The JN-2 was an equal-span biplane with ailerons controlled by a shoulder yoke in the aft cockpit. It was deficient in performance, particularly climbing, because of excessive weight. The improved JN-3 incorporated unequal spans with ailerons only on the upper wings, controlled by a wheel. In addition, a foot bar was added to control the rudder.

Curtiss JN-3, the progenitor of the JN-4, deployed to Mexico, around 1916

The 1st Aero Squadron of the Aviation Section, U.S. Signal Corps received eight JN-2s at San Diego in July 1915. The squadron was transferred toFort Sill, Oklahoma, in August to work with the Field Artillery School, during which one JN-2 crashed, resulting in a fatality. The pilots of the squadron met with its commander, Capt. Benjamin Foulois, to advise that the JN-2 was unsafe because of low power, shoddy construction, lack of stability, and overly sensitive rudder. Foulois and his executive officer Capt. Thomas D. Milling disagreed, and flights continued until a second JN-2 crashed in early September, resulting in the grounding of the six remaining JN-2s until mid-October. When two new JN-3s were delivered, the grounded aircraft were then upgraded in accordance with the new design. In March 1916, these eight JN-3s were deployed to Mexico for aerial observation during the Pancho Villa Expedition of 1916–1917.[7]

After the successful deployment of the JN-3, Curtiss produced a development, known as the JN-4, with orders from both the US Army and an order in December 1916 from the Royal Flying Corps for a training aircraft to be based in Canada.[N 1] The Canadian version was the JN-4 (Canadian), also known as the “Canuck”, had some minor differences from the US version, including a lighter airframe, ailerons on both wings, a bigger and more rounded rudder, and differently shaped wings, stabilizer, and elevators.

Operational history:

Curtiss JN-4Ds at Camp Taliaferro, Texas, circa 1918

The Curtiss JN-4 is possibly North America’s most famous World War I aircraft. It was widely used during World War I to train beginning pilots, with an estimated 95% of all trainees having flown a JN-4. The U.S. version was called “Jenny”, a derivation from its official designation. It was a twin-seat (student in front of instructor) dual-control biplane. Its tractor propeller and maneuverability made it ideal for initial pilot training with a 90 hp (67 kW) Curtiss OX-5 V8 engine giving a top speed of 75 mph (121 km/h) and a service ceiling of 6,500 ft (2,000 m). The British used the JN-4 (Canadian), along with the Avro 504, for their primary World War I trainer using the Canadian Aeroplanes Ltd. indigenous variant. Many Royal Flying Corps pilots earned their wings on the JN-4, both in Ontario and later in winter facilities at Camp Taliaferro, Texas.

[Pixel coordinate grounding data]
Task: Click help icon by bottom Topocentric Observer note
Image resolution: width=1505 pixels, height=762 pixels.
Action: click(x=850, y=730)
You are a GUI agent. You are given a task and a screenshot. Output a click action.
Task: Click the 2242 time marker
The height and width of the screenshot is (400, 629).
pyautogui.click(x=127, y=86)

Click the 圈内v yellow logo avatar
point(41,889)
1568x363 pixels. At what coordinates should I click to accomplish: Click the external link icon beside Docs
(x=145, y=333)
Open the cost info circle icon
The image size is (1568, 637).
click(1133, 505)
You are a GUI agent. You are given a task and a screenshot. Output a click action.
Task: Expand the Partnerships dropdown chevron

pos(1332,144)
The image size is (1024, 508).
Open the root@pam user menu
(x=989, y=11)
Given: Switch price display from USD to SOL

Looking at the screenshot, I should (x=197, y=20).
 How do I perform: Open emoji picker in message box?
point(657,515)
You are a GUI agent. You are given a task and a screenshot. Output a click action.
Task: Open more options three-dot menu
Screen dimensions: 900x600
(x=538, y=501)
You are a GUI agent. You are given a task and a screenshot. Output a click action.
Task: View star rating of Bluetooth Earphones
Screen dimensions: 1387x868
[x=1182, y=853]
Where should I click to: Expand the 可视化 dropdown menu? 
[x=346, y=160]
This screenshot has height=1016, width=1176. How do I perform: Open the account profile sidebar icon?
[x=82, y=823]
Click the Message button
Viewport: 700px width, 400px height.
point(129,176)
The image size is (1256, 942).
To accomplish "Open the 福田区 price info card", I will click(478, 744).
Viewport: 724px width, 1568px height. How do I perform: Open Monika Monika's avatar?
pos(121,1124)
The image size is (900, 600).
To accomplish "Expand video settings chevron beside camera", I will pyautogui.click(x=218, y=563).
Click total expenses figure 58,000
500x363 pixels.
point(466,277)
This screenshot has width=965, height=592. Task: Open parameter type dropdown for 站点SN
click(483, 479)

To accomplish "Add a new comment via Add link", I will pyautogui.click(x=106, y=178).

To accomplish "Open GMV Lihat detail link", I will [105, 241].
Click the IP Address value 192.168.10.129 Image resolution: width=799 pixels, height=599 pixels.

## Directions
Quote the passage on the Curtiss JN biplanes word for word, starting at "The Curtiss JN-4" and ending at "Camp Taliaferro, Texas.".

## Answer section
The Curtiss JN-4 is possibly North America’s most famous World War I aircraft. It was widely used during World War I to train beginning pilots, with an estimated 95% of all trainees having flown a JN-4. The U.S. version was called “Jenny”, a derivation from its official designation. It was a twin-seat (student in front of instructor) dual-control biplane. Its tractor propeller and maneuverability made it ideal for initial pilot training with a 90 hp (67 kW) Curtiss OX-5 V8 engine giving a top speed of 75 mph (121 km/h) and a service ceiling of 6,500 ft (2,000 m). The British used the JN-4 (Canadian), along with the Avro 504, for their primary World War I trainer using the Canadian Aeroplanes Ltd. indigenous variant. Many Royal Flying Corps pilots earned their wings on the JN-4, both in Ontario and later in winter facilities at Camp Taliaferro, Texas.